TEXTO PROPORCIONADO:
=-=-=-=-=

Qué leer, qué sentir, qué ser o escribir. Y alrededor las voces. Para qué, decían una y otra vez. Entonces cualquier pequeña estantería se convertía en refugio. El sonido de las agujas inquieta el pulso y renace el apego por el pasado, en aquel instante y en este mismo. La única diferencia es el peso del cielo sobre nosotros. Una inmensidad vacía llena de imaginaciones tenebrosas sobre las decisiones no tomadas. Los tiempos se confunden. El despropósito de mezclar imágenes del camino se torna en hábito.

=-=-=-=-=

INSTRUCCIONES:
Retome el texto proporcionado justo después de su última oración y continúelo con el mismo tono.

ENTRADAS EXTRAÍDAS:
=-=-=-=-=

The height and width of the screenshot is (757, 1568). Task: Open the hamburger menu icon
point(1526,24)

=-=-=-=-=

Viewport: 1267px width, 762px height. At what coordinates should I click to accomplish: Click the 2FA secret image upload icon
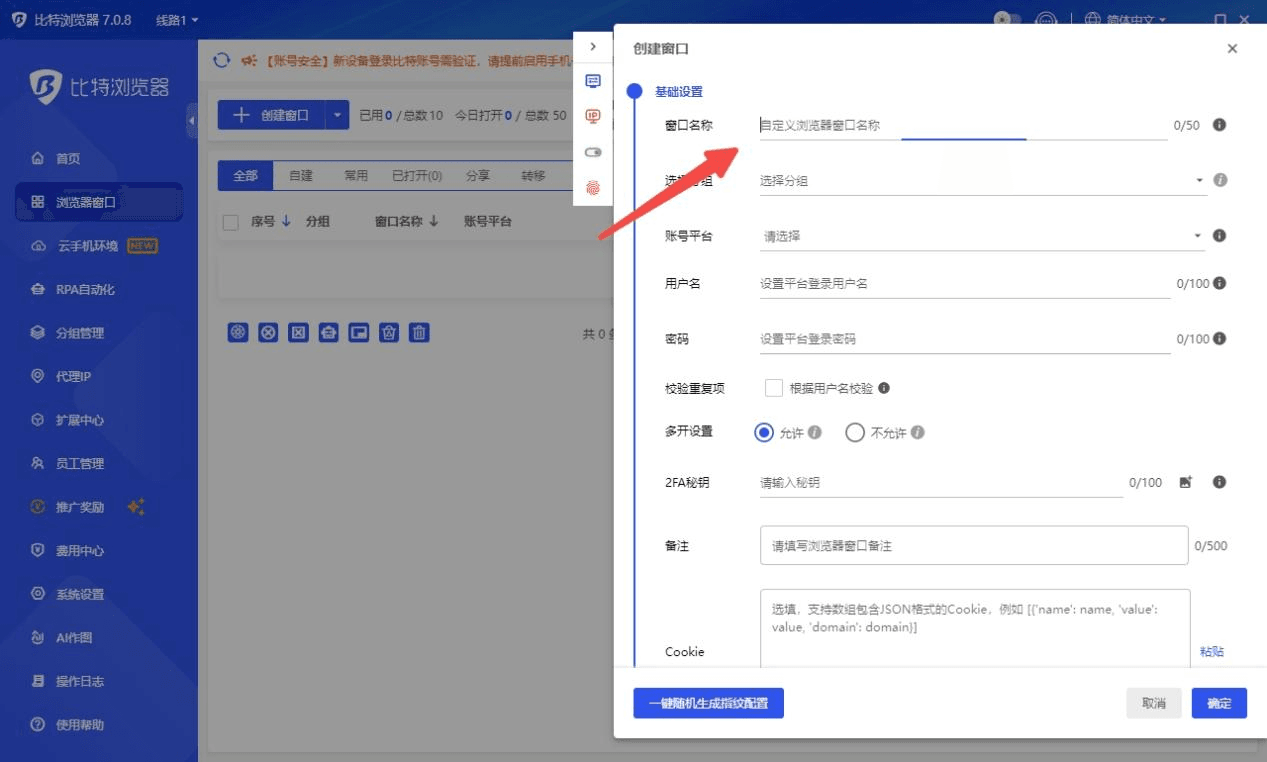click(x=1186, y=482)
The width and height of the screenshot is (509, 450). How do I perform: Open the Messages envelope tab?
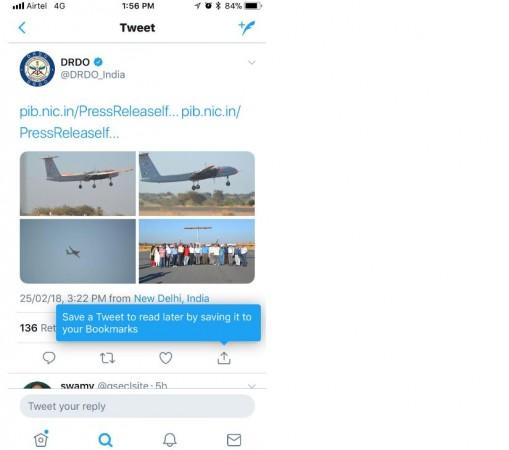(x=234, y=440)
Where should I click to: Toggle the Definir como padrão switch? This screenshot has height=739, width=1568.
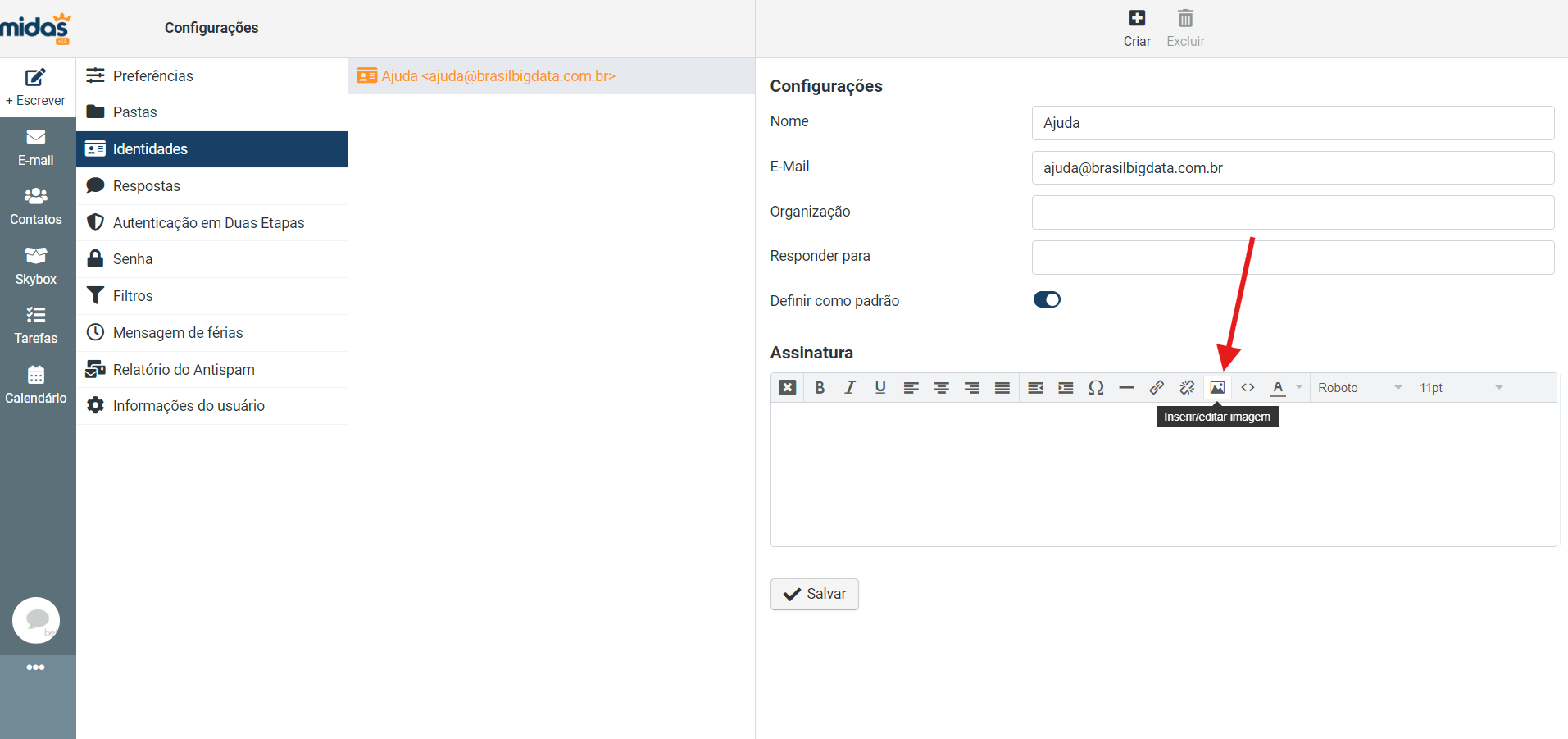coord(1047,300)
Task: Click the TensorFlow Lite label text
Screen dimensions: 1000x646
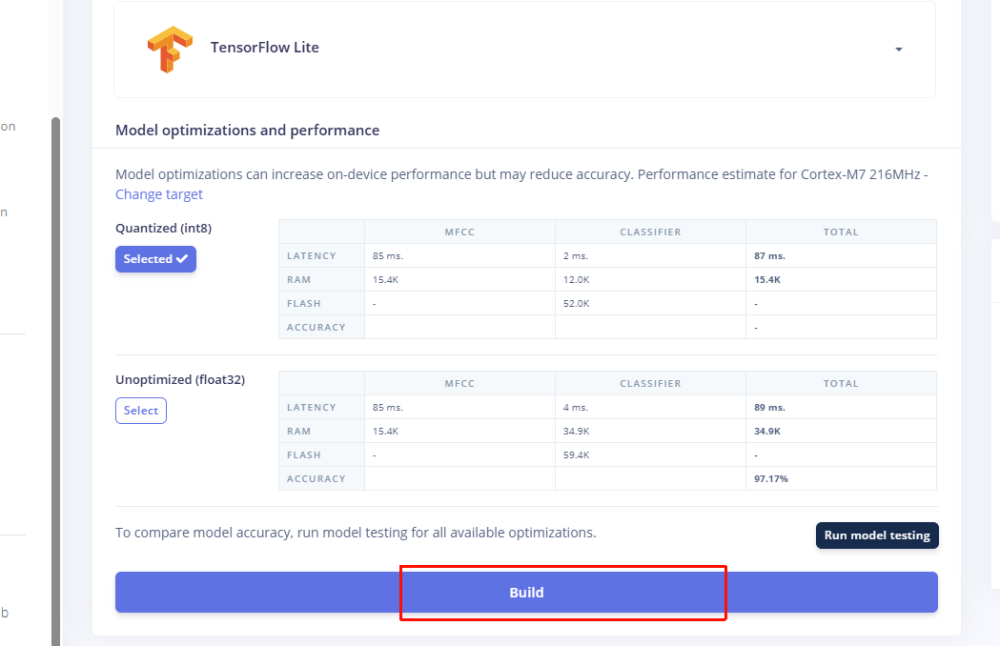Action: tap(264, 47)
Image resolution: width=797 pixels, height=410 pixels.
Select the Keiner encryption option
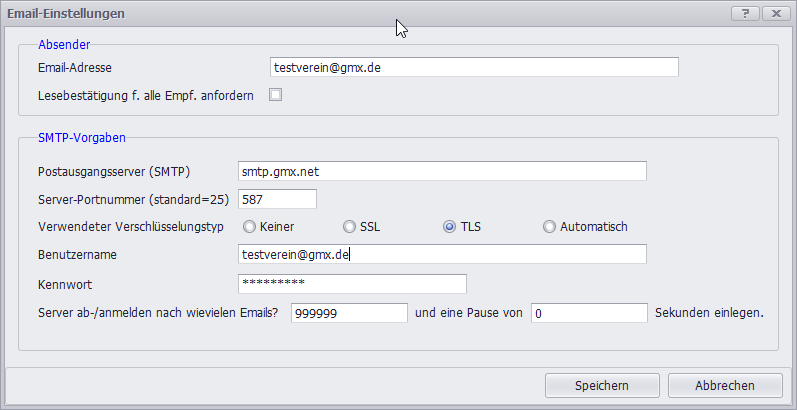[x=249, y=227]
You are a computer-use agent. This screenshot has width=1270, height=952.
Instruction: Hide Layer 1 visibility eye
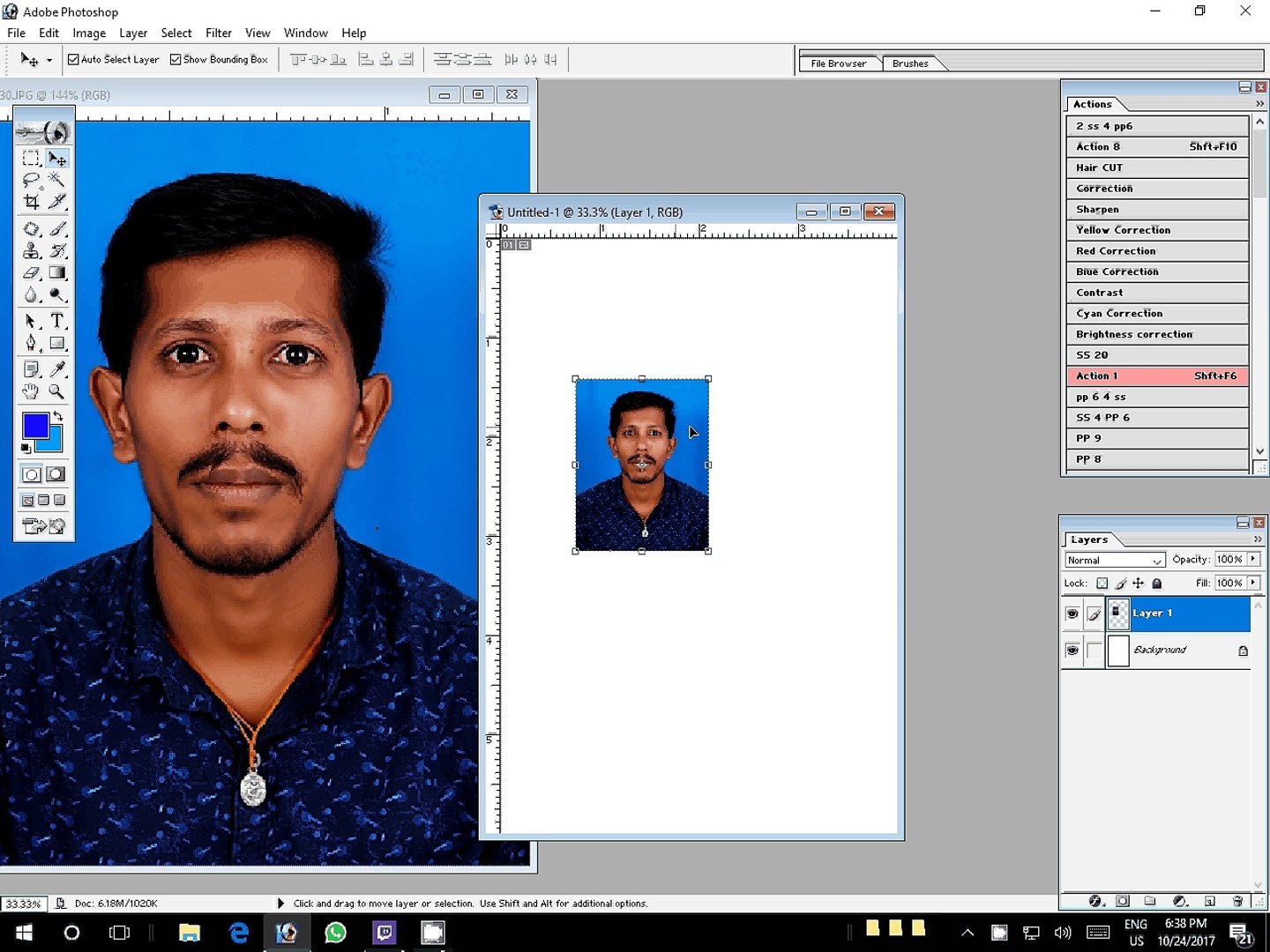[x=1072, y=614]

=-=-=-=-=

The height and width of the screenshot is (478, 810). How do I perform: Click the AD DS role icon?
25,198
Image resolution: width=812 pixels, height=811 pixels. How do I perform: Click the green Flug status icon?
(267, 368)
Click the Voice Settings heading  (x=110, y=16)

=-=-=-=-=

RESPUESTA FINAL:
Y las decisiones de los demás, que se expanden entre los frágiles nervios de nuestra perseverancia, reescriben el fugaz optimismo. Ayudarnos y ayudar, a encontrarnos y salvarnos, se convierte en una tarea casi imposible. Siempre una línea imborrable sobrevive a la lluvia y atraviesa el nudo de nuestra historia para caminar impasible sobre las últimas palabras. Mantenemos latente la inocencia al abrigo de la más leve luz proveniente de unos ligeros pasos de baile dados en la oscuridad. Nos dirigimos al ocaso a través de una correspondencia que nunca es respondida. ¿Cómo pudimos crecer sin leernos? En todo caso, somos el tiempo que pasa entre las oportunidades que nos concedemos.

La espera lo es todo. Ver cómo se forma la memoria del futuro, mientras se vacía la savia de nuestros párpados, dejando nuestros ojos en sus cavidades secos. Hambrientos que son los pasos balbuceantes del niño que cae sobre la arena; y duerme con un hilo de clarividencia encendido, por si acaso los astros despertaran.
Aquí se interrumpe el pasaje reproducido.